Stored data

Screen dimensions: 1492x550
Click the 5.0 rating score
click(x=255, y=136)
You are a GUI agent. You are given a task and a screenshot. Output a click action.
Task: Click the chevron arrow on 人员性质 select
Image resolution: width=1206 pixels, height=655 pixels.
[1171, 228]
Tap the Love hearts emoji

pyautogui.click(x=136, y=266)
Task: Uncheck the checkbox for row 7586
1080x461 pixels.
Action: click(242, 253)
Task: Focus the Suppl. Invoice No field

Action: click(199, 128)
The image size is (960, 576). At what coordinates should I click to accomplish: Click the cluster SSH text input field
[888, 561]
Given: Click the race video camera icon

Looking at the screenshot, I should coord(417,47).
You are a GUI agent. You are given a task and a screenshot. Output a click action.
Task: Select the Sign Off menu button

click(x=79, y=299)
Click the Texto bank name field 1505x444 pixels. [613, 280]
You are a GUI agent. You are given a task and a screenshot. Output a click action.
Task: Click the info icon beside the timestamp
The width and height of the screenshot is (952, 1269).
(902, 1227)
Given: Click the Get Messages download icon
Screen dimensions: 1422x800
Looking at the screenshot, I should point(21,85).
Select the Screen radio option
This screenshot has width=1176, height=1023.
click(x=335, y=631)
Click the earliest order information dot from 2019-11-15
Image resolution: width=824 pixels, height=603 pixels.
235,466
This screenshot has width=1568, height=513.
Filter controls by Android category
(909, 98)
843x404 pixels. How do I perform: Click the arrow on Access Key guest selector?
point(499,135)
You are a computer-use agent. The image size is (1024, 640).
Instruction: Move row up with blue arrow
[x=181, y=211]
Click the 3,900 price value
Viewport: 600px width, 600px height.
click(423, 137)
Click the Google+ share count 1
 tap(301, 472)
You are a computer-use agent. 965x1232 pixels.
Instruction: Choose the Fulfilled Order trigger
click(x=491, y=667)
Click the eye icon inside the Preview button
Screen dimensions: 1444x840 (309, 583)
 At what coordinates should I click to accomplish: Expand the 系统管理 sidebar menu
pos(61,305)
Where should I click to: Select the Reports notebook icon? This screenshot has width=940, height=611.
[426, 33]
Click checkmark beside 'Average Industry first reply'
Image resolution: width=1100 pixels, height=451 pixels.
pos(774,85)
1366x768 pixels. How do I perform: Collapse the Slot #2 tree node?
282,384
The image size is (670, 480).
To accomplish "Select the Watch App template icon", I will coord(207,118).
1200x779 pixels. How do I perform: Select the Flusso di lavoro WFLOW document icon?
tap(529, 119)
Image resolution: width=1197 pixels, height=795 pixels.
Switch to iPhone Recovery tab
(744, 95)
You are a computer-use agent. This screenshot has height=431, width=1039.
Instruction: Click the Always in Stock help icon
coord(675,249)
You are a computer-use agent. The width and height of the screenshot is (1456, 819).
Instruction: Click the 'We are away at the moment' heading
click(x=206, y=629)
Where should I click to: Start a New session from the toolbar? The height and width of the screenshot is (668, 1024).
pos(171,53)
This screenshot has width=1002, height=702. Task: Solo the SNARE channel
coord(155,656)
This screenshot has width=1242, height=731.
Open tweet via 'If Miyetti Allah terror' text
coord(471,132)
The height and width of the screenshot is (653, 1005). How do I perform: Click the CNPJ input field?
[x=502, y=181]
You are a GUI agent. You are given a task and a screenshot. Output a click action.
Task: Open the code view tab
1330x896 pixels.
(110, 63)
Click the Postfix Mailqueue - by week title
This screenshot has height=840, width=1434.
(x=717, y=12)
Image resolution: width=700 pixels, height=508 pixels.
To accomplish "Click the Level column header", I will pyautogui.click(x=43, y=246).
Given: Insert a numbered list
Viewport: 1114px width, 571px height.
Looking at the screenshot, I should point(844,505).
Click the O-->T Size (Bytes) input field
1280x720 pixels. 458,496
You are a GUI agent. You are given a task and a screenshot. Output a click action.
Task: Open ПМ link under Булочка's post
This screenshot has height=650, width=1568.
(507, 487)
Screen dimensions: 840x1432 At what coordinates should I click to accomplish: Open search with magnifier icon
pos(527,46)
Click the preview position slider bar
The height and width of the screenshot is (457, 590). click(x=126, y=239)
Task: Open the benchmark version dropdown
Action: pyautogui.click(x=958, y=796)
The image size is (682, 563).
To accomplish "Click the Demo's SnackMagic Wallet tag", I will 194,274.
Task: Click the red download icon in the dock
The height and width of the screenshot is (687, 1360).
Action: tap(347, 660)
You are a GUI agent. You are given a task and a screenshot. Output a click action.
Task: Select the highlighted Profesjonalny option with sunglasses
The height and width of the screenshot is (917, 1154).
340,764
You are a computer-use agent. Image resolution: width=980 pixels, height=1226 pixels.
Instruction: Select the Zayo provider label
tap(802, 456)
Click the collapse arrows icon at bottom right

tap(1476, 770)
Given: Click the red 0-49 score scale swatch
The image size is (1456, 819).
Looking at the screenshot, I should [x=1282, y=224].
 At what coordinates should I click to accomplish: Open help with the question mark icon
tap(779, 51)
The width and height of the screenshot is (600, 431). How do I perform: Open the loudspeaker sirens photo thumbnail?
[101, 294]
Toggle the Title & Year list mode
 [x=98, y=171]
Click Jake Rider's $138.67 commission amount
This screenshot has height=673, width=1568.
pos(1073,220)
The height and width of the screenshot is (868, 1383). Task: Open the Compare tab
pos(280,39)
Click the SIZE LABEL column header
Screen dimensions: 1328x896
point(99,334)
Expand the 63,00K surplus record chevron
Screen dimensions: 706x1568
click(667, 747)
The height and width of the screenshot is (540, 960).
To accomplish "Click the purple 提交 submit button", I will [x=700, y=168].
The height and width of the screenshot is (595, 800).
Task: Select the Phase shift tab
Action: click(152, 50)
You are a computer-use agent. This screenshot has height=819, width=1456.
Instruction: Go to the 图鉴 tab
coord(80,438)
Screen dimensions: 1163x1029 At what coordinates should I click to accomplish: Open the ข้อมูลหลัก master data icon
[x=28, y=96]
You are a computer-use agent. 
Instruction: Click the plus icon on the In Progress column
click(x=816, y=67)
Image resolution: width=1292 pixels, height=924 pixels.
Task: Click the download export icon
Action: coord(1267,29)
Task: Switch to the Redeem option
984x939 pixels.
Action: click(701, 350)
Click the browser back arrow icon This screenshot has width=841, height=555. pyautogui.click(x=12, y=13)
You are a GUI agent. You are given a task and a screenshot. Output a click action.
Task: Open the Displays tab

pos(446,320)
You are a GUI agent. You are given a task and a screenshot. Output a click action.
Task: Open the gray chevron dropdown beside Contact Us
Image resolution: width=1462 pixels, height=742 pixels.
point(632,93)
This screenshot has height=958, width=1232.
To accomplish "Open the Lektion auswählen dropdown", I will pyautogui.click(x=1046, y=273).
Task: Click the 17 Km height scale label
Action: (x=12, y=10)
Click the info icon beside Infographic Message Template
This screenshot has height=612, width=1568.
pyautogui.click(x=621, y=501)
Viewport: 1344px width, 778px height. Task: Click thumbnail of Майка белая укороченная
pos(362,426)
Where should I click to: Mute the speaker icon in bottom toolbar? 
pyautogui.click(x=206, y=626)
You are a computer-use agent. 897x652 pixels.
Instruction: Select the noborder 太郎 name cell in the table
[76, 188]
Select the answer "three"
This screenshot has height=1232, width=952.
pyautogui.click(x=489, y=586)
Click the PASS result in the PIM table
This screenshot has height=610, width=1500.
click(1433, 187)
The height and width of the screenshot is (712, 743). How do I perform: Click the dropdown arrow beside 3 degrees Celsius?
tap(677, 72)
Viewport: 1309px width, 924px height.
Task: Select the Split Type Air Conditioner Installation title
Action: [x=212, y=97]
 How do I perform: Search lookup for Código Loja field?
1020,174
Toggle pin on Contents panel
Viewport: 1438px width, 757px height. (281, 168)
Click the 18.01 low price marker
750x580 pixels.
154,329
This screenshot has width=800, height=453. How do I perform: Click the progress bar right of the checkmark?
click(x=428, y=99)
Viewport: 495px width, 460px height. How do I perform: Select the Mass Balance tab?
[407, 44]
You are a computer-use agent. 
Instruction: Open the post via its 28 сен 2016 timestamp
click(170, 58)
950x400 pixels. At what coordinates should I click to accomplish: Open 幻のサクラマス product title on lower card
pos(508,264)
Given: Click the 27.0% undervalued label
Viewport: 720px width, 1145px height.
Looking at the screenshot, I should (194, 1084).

- _DIRECTIONS FOR THIS TASK_
Note each line above that contains "price" and copy it out.

- _WRITTEN ANSWER_
Click the 3,900 price value
Click the 18.01 low price marker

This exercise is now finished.